Das Emergency Rescue Committee, hier ERC, wurde im Juni 1940 in New York gegründet, um Künstlern, Musikern, Wissenschaftlern und Politikern aus dem besetzen Frankreich nach dessen Waffenstillstand zur Flucht zu verhelfen, da Frankreich sich dem „Großdeutschen Reich“ gegenüber vertraglich verpflichtet hatten, auf Wunsch festgesetzte Verfolgte auszuliefern. Aufgabengebiet sollte die Koordination unterschiedlicher privater Hilfsorganisationen sowie Hilfe beim Einreisen und bei den bürokratischen Aufgaben der Emigration sein. Besonders der 1907 in New York geborene Publizist Varian Fry (1907–1967), Mitbegründer des ERC, erkannte während seiner Tätigkeit als Auslandskorrespondent einen Zuwachs an Antisemitismus in Berlin und machte sich deshalb stark für die Gründung des Committees. Als Kontaktmann des ERS schmuggelte er Flüchtlinge über europäische Küstenländer aus der Gefahrenzone heraus (McClafferty 2008). Hilfe bekam in dieser Zeit der ERC durch First Lady Eleanor Roosevelt und andere einflussreiche Personen aus Politik und Wissenschaft. Fry und Kameraden waren im Vichy-Frankreich aktiv, bis er 1941 ausgewiesen wurde, da sein Handeln zu große Wellen geschlagen hatte und 1942 der ERC in Frankreich verboten wurde. Der ERC und die „International Relief Association“ formierten sich im selben Jahre neu unter der Bezeichnung „International Rescue Committee“ (IRC), gegründet von Albert Einstein, unter welcher sie noch heute aktiv sind. Zu Frys Zeit wurde ca. 4.000 Personen in 1.800 Fällen zur Flucht verholfen.

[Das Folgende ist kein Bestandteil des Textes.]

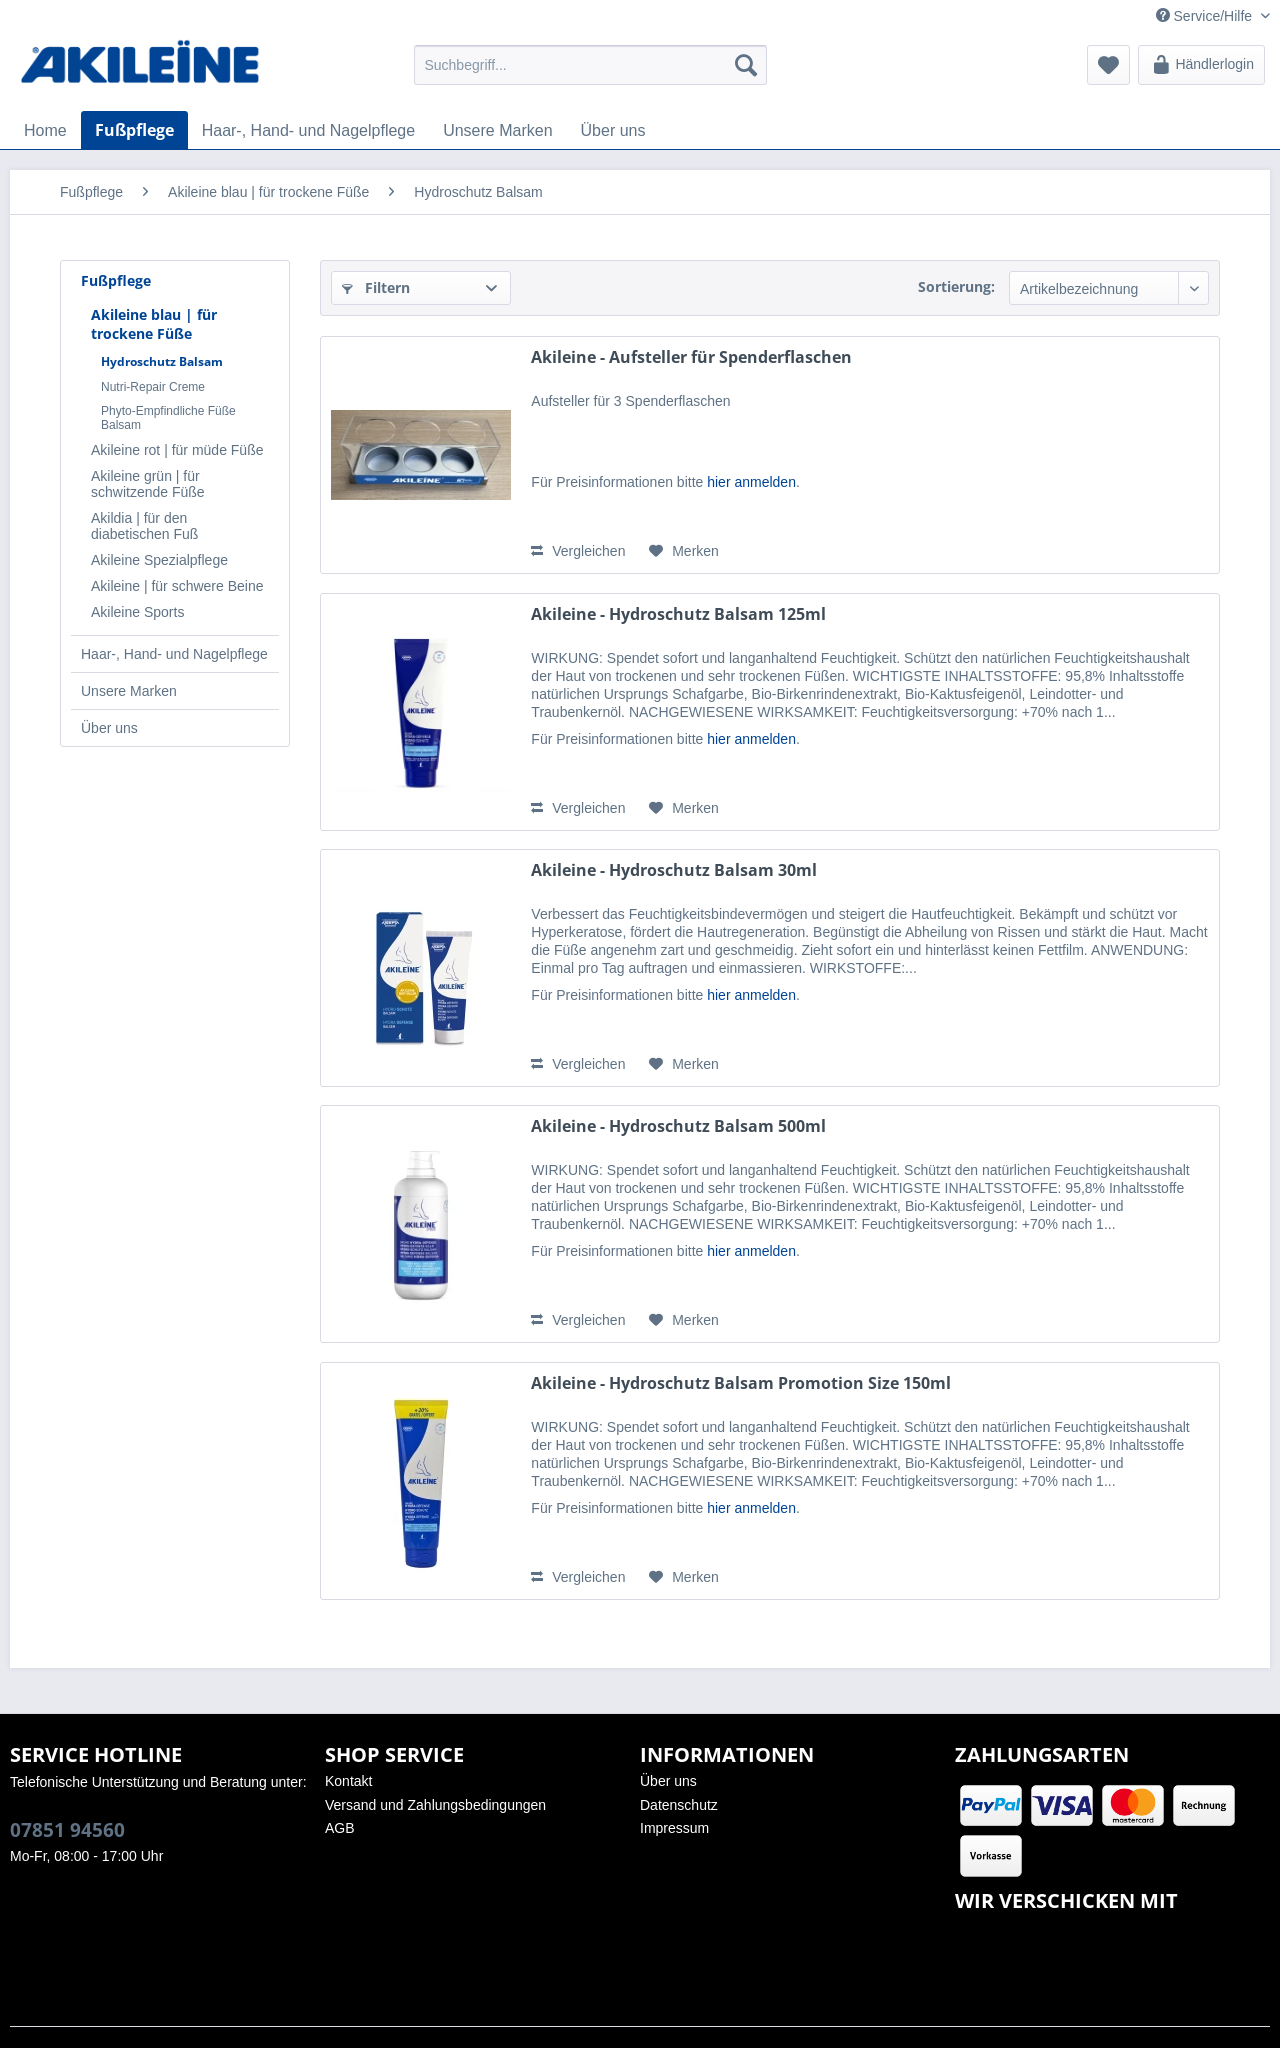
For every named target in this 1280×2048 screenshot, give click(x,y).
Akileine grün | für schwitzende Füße (148, 484)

Das Emergency Committee in Aid of Displaced Foreign Scholars, in diesem Artikel abgekürzt mit ECFS, wurde 1933 in New York von Alfred E. Cohn, Bernard Flexner, Fred M. Stein und Stephen Duggan, mit dem Zweck gegründet, deutschen vom Nazi-Regime vertriebenen Wissenschaftlern eine Arbeitsstelle an amerikanischen Institutionen zu verschaffen. Während ihres 12jährigen Bestehens befand sich das Hauptaufgabengebiet der ECFS im Sammeln von Spenden, im Veranstalten von Benefizveranstaltungen und in der Finanzierung zusätzlicher Lehrstühle für europäische Emigranten an amerikanischen Institutionen. Aufgrund der Aggressionen des Nazi-Regimes ab 1938 benannte sich die Emergency Committee in Aid of Displaced Foreign German Scholars dann in Emergency Committe in Aid of Displaced Foreign Scholars um und erweiterte so ihr Hilfsangebot auf vertriebene Gelehrte aus ganz Europa. In den Jahren 1936, 1937 und 1941 erstellte auch das Emergency Committee ausführliche Listen mit insg. rund 1600 Namen all deren, die nach ihrem Wissen von den Nationalsozialisten aus rassistischen oder antisemitischen Gründen aus ihrer Stelle entlassen und vertrieben worden waren; publiziert ist diese „List of Displaced German Scholars“ in Strauss, Buddensieg & Düwell (Hrsg.) 1987). Im Juni 1946, also ein Jahr nach dem Ende des Committees, wurden die Dokumente des ECFS an die New York Public Library übergeben (vgl. Stinson 1982 für das Findbuch sowie das Bundesarchiv, BArch R 57/9409 für ergänzende Unterlagen). Aus diesen dort noch heute einsehbaren Unterlagen sowie aus Duggan & Drury (1951) und Archiven geht hervor, dass sich rund 6000 Gelehrte und Künstler bei der ECFS gemeldet hatten u. unter diesen mindestens 335 Personen direkte Unterstützung erhalten hatten, z.T. über viele Jahre lang wie nachfolgende Tabellen zeigen:
Anzahl min. Jahre erhaltener Unterstützung | 1 | 2 | 3 | 4 | 5 | 6 | 7 | 10 |
Anzahl der Personen | 156 | 82 | 46 | 19 | 16 | 13 | 2 | 1 |
Eines der frühen engagierten Mitglieder des Emergency Committee, der amerikanische Wirtschaftswissenschaftler Alvin Saunders Johnson (1874–1971), war gleichzeitig erster Direktor der sogenannten „New School“. Diese „New School“ wurde 1919 gegründet als New School for Social Research, um frei und unabhängig Ideen auszutauschen. Sie war nach dem deutschen Modell der Volkshochschulen geformt und behielt auch so eine enge Bindung an die deutsche und europäische Lernethik. Durch Finanzierung von Hiram Halle, einem Großindustriellen, und von der Rockefeller Foundation (s.o.) wurde die „University in Exile“ für Emigranten durch das Nazi-Regime gegründet. Insgesamt 180 Gelehrten und ihren Familien wurden Visas und Arbeitsplätze in der „University in Exile“ bereitgestellt. Besonders in den –> Sozialwissenschaften sorgte die New School mit ihrer besonderen Herangehensweise für Aufmerksamkeit.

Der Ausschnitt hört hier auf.